First, the product has to have value to the market, which has been demonstrated for the farmer, for Syngenta and for a farmer's ability to produce food.
Second, the registration process, which is ongoing really, has been supported by key people at Syngenta Pastoor called out including Janice McFarland and Dan Campbel, without whose work the product may not be on the market.
And finally, the science is "incredibly important." "We have to make statements with confidence before the media, the scientific advisory panel [for the EPA]...and we have to state facts that support what we're saying. We're not waving our arms about, and making conclusions [without facts]."
When talking about the value of the product, Pastoor calls atrazine the "aspirin of agriculture" and he says that because in effect it's inexpensive "and it works." He points to numbers that show on average atrazine can save a farmer more than $30 per acre in a given season. "That's why the farmer sees a tremendous value."
Going through the process
Tim Pastoor, toxicologist, Syngenta, has a long history of working with the herbicide registration process and he has confidence in the system, and science behind the long-used herbicide.
Pastoor, who has been attacked by anti-atrazine groups in the past, has a long history of managing research and gathering information from others who have researched the crop protection product. When the product goes to EPA for reregistration, there's a mountain of evidence that goes along too.

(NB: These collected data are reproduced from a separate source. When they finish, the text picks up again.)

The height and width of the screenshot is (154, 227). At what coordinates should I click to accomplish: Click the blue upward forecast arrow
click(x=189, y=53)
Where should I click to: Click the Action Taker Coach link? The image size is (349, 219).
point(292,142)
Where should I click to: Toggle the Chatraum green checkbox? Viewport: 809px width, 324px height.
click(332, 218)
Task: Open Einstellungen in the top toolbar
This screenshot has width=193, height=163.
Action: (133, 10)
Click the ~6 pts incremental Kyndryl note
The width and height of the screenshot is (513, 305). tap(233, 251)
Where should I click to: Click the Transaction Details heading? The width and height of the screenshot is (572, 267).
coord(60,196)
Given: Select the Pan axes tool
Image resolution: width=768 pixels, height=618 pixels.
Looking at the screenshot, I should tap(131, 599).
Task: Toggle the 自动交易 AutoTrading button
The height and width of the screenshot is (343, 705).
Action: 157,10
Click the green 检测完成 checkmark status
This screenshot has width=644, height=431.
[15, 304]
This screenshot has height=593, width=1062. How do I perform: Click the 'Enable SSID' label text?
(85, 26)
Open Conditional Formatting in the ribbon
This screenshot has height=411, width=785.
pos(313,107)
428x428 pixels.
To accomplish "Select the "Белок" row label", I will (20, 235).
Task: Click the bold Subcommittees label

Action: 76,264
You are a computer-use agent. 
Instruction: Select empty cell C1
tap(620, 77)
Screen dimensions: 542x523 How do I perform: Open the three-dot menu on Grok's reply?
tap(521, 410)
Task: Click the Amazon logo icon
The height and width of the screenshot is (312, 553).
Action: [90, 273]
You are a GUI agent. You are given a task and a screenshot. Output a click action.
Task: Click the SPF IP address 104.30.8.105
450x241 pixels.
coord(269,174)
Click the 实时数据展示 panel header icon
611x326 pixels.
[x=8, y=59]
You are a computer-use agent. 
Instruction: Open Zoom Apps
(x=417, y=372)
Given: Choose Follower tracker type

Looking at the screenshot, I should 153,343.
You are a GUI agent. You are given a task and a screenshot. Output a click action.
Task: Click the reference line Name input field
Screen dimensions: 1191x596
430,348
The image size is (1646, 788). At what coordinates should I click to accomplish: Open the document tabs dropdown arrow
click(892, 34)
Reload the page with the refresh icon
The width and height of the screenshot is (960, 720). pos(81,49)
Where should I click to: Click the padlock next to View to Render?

"For most active ingredients you might have 100 or 200 studies. We have more than 7,000 for atrazine," Pastoor notes. From Australia, the World Health Organization, and even the United Kingdom have approved use of the product. Note: Atrazine is not registered in Europe, due to a zero-residue standard that no herbicide can meet. The UK approval of the tech, does not mean farmers there can use it, but does mean that those "EU bans" you always hear about are more complicated than you might think.
This latest reregistration process is focused on atrazine in the environment – the ecological effects. Syngenta is pulling together research now, from that vast library, to support continued use of the herbicide for the farm. The hubbub over the initial EPA report, he says, will be taken care of as part of the process.
The flawed initial EPA report comes from an issue that Pastoor explains simply and involves the concepts of complex versus complicated. "The database for atrazine is complex, but it is not complicated," he says. "There are high-quality studies of atrazine in that database to base decisions on, and good data to make good registration decisions, it's not complicated."
He explains that EPA looked at the huge universe of data – and 7,000-plus studies is a huge universe – and didn't get it right the first time. "But they will. In 2017 there will be scientific advisory panel meetings, and they will advise the agency on the studies and revise the draft ecological assessment," Pastoor explains.
He notes that in the initial draft there were things that just weren't correct where milligrams were confused for micrograms, and selecting a flawed study to work with rather than a more rigorous study looking at the exact same issue. This will be sorted out as part of the process, and the large number of comments filed with EPA (the comment period closed on October 4) will help.
Farm groups informed about the initial ecological assessment got the word out, and farmers did chime in with their support of the product, which Pastoor says EPA does listen to as part of the process.
His conclusion: "This is a transparent process and we expect to get these things right...we anticipate that atrazine will go through the review and be available farmers for the future."
The reregistration process is cumbersome, but it works, and Pastoor has seen enough of that to know.